Logo

3. Hukuk Dairesi2021/6365 E. 2021/12905 K.

Yapay Zeka Özeti

Uyuşmazlık: Davacının fazla mesai ücreti alacağı talebiyle açtığı davada, mahkemenin kısmi kabul kararı vermesi üzerine yapılan temyiz başvurusunda, ıslah dilekçesinin niteliği ve davalı şirket lehine vekalet ücretine hükmedilmesinin doğru olup olmadığı hususunda uyuşmazlık bulunmaktadır.

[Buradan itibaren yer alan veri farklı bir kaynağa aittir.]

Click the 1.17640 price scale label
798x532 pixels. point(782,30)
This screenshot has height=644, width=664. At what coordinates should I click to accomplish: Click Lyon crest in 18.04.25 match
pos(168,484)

Gerekçe ve Sonuç: Davacının fazla mesai alacağının belirli hale gelmesinden sonra verdiği ıslah dilekçesinin ikinci ıslah dilekçesi olarak değerlendirilmesinin hatalı olduğu, ayrıca kesinleşmiş bir kararda davalı şirket lehine vekalet ücretine hükmedilmişken, bozma sonrası yapılan yargılamada tekrar davalı şirket lehine vekalet ücretine hükmedilmesinin davacının usuli kazanılmış hakkını ihlal ettiği gözetilerek yerel mahkeme kararının bozulmasına karar verilmiştir.

Karar Metni

"İçtihat Metni"

MAHKEMESİ :ASLİYE HUKUK MAHKEMESİ

Taraflar arasındaki alacak davasının mahkemece yapılan yargılaması sonucunda, davanın kısmen kabulüne yönelik olarak verilen hükmün, süresi içinde davacı ve davalılardan ... ve ... vekili tarafından temyiz edilmesi üzerine; temyiz dilekçelerinin kabulüne karar verildikten sonra, dosya içerisindeki kağıtlar okunup gereği düşünüldü:

Y A R G I T A Y K A R A R I

Davacı; ücreti davalı ... İnş. Tic. ve San. Ltd. Şti tarafından ödenmekle birlikte mülkiyeti bu şirkete ait olan ve diğer davalılar tarafından kullanılan villa tipi taşınmazda 01/05/2004 tarihinden itibaren çalışmaya başladığını, buradaki yemek, temizlik, çamaşır, bulaşık, ütü, alışveriş gibi tüm işleri yaptığını, iş akdinin haksız ve nedensiz olarak 10/05/2011 günü feshedildiğini, haftanın 6 günü çoğu zaman pazar günleri de dahil olmak üzere 08.00-22:00 saatleri arasında çalıştığını, aynı bahçe içinde oturduğundan bazen gece saatleri dahi davalılara hizmet verdiğini, fazla mesaisinin ödenmediğini, yıllık izinlerini kullanmadığını, tüm milli bayramlarda çalıştığını ve asgari geçim indirimi ödemesini de almadığını ileri sürerek; fazlaya ilişkin hakları saklı kalmak kaydıyla, 100 TL kıdem tazminatı, 100 TL ihbar tazminatı, 100 TL hafta sonu çalışma, 100 TL milli bayram çalışma, 100 TL fazla çalışma ücreti, 100 TL yıllık izin ücreti ve 100 TL asgari geçim indirimi olmak üzere toplam 700 TL alacağın kıdem tazminatına akdin feshi tarihinden, diğer alacaklar için ihtarnameye göre temerrüt tarihinden itibaren işleyecek en yüksek banka mevduat faizi ile birlikte davalılardan tahsilini istemiş; 12/05/2014 tarihli ıslah dilekçesi ile talebini asgari geçim indirimi 2.101,82 TL'ye, ihbar tazminatı için 371.70 TL’ye, 18/04/2017 tarihli ıslah dilekçesi ile de fazla mesai alacağına ilişkin talebini 32.697,10 TL’ye artırmıştır.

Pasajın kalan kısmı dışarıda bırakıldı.